La misma prueba se ejecuta dentro de su propia cabeza. No toda la fricción es desperdicio; parte de ella es el entrenamiento. Buscar la palabra adecuada es a veces la forma en que el pensamiento termina de formarse, y descodificar a otra persona es como se practica el ponerse en su lugar. Así que el diseñador tiene que distinguir el gimnasio del impuesto, y recortar solo el impuesto. Si se equivoca, el lenguaje se convierte en un exoesqueleto que carga por usted. Si acierta, es un gimnasio: carga donde la carga le construye, ninguna donde solo le frena.

Así que la forma probable no es la sustitución. Es la división que ya aplicamos en todo lo demás. La herramienta precisa para los dominios precisos. La cálida para los humanos. Usted calcula en notación y flirtea en inglés. Por un tiempo.

El latín del mañana

El latín ya ha hecho este experimento por nosotros. No murió por decreto. Fue desplazado un dominio tras otro. Los mercados, los tribunales, los sermones y, por último y más lento de todos, la ciencia. Newton escribió los Principia en latín en 1687 porque ahí es donde vivía el pensamiento serio. Un siglo después, el pensamiento serio se había mudado mayoritariamente. El latín se quedó con las ceremonias y los lemas, y luego se convirtió en una asignatura. Algo que se estudia, enseñado por personas llamadas clasicistas. Precioso y pasado.
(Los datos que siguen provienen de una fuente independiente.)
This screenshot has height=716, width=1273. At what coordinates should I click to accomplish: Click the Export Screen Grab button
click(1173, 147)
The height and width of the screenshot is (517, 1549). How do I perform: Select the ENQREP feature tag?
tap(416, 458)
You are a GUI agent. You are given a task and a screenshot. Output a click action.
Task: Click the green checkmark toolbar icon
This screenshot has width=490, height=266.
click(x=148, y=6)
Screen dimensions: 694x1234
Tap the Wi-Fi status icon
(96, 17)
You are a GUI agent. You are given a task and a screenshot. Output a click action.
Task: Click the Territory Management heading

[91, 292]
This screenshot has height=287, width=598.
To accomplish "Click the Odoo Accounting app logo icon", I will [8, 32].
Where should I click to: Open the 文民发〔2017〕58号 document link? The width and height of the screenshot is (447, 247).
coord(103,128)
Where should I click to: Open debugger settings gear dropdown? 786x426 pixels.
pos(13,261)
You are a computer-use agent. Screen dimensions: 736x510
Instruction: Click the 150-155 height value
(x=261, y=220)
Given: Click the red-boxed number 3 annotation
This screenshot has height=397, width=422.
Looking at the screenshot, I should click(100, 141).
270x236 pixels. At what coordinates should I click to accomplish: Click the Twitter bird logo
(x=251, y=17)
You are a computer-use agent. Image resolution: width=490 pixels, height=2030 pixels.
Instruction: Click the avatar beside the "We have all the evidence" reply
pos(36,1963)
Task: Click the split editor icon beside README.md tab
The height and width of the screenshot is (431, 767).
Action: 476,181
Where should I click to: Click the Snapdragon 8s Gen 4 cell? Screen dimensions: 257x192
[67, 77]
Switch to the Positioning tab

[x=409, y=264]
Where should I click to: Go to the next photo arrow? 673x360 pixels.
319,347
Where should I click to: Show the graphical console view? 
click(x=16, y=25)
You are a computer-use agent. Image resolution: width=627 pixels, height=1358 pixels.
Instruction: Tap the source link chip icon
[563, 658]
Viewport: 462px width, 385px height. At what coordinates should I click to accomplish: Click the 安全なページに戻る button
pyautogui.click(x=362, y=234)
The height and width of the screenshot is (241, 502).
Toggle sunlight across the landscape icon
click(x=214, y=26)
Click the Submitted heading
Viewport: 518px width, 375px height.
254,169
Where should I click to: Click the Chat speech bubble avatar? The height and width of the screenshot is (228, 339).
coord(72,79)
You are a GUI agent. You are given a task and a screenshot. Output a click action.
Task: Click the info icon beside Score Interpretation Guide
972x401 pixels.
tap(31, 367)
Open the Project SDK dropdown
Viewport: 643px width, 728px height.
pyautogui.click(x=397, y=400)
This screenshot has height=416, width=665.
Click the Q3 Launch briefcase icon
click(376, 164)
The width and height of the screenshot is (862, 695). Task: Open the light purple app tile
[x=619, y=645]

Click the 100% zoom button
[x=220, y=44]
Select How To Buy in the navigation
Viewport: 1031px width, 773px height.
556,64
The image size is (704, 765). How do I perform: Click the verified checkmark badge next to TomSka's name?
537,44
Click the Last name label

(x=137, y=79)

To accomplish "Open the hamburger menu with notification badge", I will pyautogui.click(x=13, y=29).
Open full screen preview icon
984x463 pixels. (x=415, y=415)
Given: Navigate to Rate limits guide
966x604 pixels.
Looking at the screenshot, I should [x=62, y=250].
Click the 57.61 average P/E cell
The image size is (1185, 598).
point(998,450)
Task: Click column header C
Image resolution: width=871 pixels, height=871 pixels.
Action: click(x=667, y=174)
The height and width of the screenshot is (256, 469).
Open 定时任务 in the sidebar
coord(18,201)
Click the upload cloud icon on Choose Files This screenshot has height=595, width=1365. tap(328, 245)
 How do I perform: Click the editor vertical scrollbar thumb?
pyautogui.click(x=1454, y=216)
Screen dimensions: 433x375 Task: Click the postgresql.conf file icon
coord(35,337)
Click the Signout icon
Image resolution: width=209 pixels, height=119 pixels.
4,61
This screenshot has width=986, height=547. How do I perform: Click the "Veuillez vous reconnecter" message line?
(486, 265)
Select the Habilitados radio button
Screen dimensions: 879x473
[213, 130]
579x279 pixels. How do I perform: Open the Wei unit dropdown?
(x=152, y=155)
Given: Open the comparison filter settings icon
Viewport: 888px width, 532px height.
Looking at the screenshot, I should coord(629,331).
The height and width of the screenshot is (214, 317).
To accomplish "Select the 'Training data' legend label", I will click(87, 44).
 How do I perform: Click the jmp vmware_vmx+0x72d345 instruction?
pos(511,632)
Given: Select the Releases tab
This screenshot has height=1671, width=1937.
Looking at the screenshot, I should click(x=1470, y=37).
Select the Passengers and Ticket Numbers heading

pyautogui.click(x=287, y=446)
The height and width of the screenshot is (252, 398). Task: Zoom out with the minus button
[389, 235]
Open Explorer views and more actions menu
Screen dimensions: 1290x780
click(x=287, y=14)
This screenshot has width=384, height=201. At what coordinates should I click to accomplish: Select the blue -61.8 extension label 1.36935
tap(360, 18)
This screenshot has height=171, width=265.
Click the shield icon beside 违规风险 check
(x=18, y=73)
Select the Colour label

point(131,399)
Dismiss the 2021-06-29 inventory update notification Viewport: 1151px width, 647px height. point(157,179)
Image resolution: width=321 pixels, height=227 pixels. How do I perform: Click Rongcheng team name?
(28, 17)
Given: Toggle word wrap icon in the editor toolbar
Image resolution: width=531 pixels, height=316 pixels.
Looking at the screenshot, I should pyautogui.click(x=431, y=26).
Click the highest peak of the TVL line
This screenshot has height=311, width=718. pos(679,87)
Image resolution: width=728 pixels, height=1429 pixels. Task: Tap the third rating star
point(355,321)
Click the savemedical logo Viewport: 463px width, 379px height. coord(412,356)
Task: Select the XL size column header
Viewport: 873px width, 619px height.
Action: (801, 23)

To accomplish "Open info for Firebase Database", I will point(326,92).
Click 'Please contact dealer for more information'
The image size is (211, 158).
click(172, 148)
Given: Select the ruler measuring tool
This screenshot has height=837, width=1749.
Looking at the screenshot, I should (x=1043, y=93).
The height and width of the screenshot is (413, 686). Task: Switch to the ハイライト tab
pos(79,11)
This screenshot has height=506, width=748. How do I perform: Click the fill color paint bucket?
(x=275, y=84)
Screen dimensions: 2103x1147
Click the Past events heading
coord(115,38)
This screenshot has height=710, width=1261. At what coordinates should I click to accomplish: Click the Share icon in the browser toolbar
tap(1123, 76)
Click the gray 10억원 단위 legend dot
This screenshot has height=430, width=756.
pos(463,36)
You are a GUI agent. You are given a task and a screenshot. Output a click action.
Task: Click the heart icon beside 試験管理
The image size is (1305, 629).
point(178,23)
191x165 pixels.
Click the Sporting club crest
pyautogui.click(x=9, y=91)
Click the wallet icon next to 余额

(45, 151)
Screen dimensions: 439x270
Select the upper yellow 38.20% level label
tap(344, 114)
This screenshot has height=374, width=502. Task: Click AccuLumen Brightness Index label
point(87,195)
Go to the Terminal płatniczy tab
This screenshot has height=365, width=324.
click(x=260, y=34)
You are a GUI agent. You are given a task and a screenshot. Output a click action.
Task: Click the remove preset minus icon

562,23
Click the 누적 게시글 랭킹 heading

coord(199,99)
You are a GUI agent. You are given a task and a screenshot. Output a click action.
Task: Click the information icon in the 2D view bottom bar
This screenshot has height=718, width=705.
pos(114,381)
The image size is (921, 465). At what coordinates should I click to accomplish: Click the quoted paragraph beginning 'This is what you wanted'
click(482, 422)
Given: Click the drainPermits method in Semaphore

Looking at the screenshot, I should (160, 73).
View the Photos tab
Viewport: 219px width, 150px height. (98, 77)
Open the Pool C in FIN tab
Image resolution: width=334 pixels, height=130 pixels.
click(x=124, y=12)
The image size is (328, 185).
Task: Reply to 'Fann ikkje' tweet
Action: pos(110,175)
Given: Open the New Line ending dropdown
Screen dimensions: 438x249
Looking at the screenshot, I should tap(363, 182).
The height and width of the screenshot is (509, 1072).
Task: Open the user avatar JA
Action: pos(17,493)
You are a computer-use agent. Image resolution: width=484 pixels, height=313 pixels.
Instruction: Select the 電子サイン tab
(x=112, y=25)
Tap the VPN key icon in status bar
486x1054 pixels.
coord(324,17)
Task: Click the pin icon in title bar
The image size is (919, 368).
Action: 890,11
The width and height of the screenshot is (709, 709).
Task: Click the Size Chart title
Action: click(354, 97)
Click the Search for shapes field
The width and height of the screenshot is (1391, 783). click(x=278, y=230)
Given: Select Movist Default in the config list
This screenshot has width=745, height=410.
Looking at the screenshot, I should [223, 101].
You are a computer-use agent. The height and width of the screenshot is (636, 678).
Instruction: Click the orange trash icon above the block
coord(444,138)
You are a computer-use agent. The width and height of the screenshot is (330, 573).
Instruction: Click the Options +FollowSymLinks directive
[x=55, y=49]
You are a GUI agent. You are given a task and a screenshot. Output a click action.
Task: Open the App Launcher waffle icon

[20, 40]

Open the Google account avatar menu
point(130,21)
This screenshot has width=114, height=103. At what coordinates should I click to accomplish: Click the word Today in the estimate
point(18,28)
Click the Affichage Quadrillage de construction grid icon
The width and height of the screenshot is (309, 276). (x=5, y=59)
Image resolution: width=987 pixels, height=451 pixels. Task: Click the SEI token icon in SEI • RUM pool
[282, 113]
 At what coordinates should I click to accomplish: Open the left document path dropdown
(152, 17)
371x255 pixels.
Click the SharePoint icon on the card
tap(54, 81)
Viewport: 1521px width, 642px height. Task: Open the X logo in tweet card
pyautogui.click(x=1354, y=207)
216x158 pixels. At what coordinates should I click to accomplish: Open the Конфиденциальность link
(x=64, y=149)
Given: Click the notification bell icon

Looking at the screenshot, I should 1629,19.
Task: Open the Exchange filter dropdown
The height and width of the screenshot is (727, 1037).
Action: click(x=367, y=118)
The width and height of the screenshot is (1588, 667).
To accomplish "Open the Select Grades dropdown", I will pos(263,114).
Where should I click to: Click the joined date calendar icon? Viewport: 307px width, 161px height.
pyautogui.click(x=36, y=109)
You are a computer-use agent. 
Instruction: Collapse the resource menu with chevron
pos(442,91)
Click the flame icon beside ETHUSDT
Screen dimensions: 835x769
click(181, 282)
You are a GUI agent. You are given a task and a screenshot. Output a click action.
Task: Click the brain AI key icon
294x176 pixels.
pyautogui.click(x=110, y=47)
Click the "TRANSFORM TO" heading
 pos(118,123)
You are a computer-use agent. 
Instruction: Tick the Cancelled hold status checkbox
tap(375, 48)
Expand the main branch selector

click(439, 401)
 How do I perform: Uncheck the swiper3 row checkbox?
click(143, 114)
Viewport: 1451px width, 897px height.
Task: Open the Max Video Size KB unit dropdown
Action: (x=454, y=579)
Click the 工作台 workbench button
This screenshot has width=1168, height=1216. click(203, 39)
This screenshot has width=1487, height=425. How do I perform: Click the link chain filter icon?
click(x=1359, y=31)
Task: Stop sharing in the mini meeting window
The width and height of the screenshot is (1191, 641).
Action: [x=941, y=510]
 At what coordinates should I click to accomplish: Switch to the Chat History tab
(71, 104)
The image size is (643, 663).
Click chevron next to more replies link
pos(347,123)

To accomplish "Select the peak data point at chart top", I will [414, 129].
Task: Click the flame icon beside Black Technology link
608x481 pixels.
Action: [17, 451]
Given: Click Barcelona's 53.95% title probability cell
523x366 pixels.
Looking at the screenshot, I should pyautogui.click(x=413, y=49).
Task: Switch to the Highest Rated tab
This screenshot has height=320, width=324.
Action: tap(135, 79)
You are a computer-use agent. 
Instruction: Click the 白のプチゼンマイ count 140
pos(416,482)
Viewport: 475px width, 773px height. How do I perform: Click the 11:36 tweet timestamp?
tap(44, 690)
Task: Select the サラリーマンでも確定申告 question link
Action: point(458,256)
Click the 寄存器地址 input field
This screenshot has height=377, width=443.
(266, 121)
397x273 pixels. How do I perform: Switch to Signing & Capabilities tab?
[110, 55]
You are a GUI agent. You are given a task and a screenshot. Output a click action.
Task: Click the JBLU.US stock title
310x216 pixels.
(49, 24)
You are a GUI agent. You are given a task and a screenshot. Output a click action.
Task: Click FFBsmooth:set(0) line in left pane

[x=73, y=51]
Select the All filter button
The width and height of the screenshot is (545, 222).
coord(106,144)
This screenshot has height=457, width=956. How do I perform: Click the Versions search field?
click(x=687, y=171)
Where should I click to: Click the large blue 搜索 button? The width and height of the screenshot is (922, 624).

Esa es la trayectoria para los idiomas de hoy, incluido el inglés. Y la escala temporal es de generaciones, no de ciclos de producto. Las cocinas son las que más aguantan. También las canciones, las discusiones, el duelo. Los registros emocionales son los últimos en mudarse, porque son aquellos donde la niebla es la función principal. Sus bisnietos podrían rezar, maldecir y cantar en inglés mucho después de haber dejado de hacer física en él. Y los académicos que todavía lean con fluidez las lenguas de hoy no serán llamados políglotas. Serán algo más parecido a arqueólogos. Y tendrán razón.

La parte más extraña es quién gana la última ronda. El inglés va camino de llevarse todo el torneo. El primer lenguaje que la mayor parte de la especie puede canalizar. Finalmente ganaría justo cuando la categoría se retira. Campeón indiscutible de la vieja interfaz.

Nada de esto llega con un horario que usted pueda notar. El desplazamiento nunca lo hace. Sucede como sucedió con el latín y con el caballo. Dominio por dominio, cada movimiento sensato, sin funeral, hasta que un día lo antiguo es algo querido, preservado y opcional.

La gente todavía tiene caballos. Nadie por estos lares va a trabajar en uno. Seguiremos conservando el inglés como segunda lengua, de la misma forma que se conserva el galés en Gales. Lo hablaremos por tradición y herencia. Simplemente no pensaremos en él.